Pagi ini, usai melaksanakan sholat subuh berjamaah yang seperti biasa diikuti ceramah lima menit, Pangeran Diponegoro keluar dari masjid menuju bangunan utama Puri Tegalredjo. Ustadz Taftayani yang mendampinginya sejak tadi malam masih berdiam di dalam masjid. Sedangkan Ki Singalodra tetap mengikuti Diponegoro, namun berhenti sampai di teras depan bangunan utama.

            Dari arah pendopo, Pangeran Mangkubumi berjalan mendekati Ki Singalodra yang tengah berdiri di depan bangunan utama. Setelah memberi salam, Mangkubumi menanyakan perihal pangeran kepada Ki Singalodra.

            “Bagaimana keadaan Pangeran, Kisanak?”
            “Alhamdulillah, baik...”

            “Residen gila itu tadi malam mengutus salah seorang anak buahnya menemuiku. Dia mengancam, jika Pangeran Diponegoro tidak juga menemuinya sampai maghrib, maka Belanda akan melakukan segala cara untuk menangkapnya...”
”Inggih, Kanjeng Pangeran...”

Tiba-tiba pintu puri terbuka. Seorang laki-laki dengan jubah putih dan surban hijau pupus keluar dan menyapa Mangkubumi dengan salam doa keselamatan.
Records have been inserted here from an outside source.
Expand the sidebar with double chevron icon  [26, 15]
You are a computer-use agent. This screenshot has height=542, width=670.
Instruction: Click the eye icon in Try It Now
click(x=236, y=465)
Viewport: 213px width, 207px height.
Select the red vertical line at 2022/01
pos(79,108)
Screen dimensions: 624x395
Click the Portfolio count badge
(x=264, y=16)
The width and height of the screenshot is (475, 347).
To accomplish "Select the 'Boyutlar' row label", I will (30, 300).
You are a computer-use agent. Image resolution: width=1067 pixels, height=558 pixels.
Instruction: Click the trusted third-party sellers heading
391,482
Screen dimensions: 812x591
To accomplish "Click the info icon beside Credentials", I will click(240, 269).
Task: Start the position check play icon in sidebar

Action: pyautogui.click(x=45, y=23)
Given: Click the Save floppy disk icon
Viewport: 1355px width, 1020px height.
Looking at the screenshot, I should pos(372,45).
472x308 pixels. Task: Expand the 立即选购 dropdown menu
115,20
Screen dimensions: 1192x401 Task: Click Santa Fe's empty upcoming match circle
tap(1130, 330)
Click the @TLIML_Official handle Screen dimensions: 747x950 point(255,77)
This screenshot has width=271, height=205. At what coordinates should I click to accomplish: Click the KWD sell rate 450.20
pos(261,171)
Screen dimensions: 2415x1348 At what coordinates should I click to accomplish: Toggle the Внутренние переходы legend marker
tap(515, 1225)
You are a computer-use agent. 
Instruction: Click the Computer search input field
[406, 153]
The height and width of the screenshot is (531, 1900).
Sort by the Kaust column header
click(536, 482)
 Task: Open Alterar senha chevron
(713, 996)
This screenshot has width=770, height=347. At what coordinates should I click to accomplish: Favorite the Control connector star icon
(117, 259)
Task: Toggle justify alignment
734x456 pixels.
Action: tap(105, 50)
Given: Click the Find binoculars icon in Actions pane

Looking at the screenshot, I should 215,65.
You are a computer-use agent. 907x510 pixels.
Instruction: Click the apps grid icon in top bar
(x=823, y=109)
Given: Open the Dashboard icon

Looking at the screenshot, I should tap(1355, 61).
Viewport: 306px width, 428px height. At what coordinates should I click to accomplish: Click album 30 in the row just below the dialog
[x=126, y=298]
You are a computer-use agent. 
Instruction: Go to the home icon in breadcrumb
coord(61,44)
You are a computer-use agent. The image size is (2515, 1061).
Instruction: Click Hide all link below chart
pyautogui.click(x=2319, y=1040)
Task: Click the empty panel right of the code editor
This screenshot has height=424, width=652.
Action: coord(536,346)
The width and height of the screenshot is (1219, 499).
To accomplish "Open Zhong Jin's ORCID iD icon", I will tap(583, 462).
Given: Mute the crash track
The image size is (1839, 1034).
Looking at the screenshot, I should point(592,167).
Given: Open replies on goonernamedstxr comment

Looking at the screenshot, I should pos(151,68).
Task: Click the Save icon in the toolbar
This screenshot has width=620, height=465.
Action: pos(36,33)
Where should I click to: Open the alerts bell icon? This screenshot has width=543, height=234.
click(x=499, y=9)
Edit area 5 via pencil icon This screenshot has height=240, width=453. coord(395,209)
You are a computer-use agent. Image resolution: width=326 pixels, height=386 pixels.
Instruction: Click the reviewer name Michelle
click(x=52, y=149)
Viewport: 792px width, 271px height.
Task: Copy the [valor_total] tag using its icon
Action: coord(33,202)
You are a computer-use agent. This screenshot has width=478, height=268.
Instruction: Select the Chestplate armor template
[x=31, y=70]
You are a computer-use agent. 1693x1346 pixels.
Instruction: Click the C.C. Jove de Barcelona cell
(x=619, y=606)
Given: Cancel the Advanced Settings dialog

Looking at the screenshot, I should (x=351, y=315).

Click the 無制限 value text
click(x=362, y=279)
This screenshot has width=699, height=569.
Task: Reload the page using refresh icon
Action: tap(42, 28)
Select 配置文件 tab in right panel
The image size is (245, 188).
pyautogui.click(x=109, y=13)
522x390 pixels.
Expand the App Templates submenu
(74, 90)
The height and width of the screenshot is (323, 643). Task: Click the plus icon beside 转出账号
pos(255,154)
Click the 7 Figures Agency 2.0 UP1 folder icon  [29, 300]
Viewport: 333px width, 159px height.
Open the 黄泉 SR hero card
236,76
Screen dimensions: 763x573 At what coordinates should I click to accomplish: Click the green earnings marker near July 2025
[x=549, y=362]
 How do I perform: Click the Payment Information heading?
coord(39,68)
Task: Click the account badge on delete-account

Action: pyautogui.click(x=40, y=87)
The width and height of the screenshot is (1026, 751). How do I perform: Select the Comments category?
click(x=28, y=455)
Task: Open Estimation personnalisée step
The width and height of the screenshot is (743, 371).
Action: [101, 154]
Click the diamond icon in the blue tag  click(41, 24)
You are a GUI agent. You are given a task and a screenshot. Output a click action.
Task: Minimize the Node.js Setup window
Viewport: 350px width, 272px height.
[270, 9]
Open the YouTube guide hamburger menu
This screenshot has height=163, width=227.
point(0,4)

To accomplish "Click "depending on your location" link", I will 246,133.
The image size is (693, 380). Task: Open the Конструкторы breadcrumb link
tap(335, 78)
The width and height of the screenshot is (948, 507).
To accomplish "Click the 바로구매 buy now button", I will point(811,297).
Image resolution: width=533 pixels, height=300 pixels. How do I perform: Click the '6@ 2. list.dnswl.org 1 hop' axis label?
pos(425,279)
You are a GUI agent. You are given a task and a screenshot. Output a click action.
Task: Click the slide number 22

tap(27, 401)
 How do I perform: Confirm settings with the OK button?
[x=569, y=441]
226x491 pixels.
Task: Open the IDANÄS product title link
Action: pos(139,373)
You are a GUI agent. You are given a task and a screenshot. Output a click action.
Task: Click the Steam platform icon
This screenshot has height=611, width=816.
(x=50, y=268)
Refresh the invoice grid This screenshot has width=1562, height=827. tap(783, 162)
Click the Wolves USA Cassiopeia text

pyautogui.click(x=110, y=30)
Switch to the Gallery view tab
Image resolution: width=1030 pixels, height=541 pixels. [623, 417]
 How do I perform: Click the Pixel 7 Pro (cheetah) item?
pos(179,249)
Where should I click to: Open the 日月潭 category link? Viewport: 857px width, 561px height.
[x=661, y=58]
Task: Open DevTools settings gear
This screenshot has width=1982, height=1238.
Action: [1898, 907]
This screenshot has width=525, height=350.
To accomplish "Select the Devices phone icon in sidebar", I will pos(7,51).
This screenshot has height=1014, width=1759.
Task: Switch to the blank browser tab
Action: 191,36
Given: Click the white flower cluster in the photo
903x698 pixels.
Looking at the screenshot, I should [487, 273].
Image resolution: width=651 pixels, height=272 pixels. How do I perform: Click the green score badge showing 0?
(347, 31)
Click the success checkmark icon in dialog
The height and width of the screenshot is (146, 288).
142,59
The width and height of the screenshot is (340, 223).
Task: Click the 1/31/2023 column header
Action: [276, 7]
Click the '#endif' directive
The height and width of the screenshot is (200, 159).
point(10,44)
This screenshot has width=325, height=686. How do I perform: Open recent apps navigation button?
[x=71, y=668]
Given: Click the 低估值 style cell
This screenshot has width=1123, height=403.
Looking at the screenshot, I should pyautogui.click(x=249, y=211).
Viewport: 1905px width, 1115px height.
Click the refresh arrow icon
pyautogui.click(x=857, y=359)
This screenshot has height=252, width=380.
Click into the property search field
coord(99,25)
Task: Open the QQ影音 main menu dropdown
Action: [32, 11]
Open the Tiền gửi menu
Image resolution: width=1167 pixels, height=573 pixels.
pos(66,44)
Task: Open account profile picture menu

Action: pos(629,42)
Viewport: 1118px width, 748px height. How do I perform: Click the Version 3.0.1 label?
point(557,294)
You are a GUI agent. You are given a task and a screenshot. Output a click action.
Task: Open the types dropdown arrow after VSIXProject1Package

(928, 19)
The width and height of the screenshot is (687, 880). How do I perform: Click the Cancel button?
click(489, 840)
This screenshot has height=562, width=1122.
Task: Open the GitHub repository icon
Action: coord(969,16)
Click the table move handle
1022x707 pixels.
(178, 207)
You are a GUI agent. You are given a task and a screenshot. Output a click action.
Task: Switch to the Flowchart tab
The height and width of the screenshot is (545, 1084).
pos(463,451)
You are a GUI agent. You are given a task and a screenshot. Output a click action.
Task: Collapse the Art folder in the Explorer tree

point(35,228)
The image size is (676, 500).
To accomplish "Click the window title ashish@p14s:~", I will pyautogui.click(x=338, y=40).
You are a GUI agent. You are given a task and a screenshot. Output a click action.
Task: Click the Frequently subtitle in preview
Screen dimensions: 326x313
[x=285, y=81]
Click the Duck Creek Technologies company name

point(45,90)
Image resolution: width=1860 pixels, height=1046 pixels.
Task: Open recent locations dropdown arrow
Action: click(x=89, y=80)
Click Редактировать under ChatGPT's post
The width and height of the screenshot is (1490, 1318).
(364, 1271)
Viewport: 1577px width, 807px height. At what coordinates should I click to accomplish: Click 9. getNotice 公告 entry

“Assalamu’alaikum warahmatullahi wabarakatuh, Paman Mangkubumi...”

Mangkubumi menjawab salam Diponegoro kemudian memberitahukan soal utusan Residen Smissaert yang menemuinya tadi malam di dekat Puri Tegalredjo.

“Bagaimana sebaiknya, Pangeran?”

Untuk sesaat Diponegoro terdiam. Dia tahu jika kali ini Residen Smissaert rupanya benar-benar marah dan tidak mau menunggu lebih lama lagi. Sejak beberapa hari lalu dan puncaknya tadi malam, perasaannya mengatakan jika sesuatu akan terjadi. Sesuatu yang sungguh-sungguh berbeda namun Diponegoro tidak tahu apa yang akan terjadi.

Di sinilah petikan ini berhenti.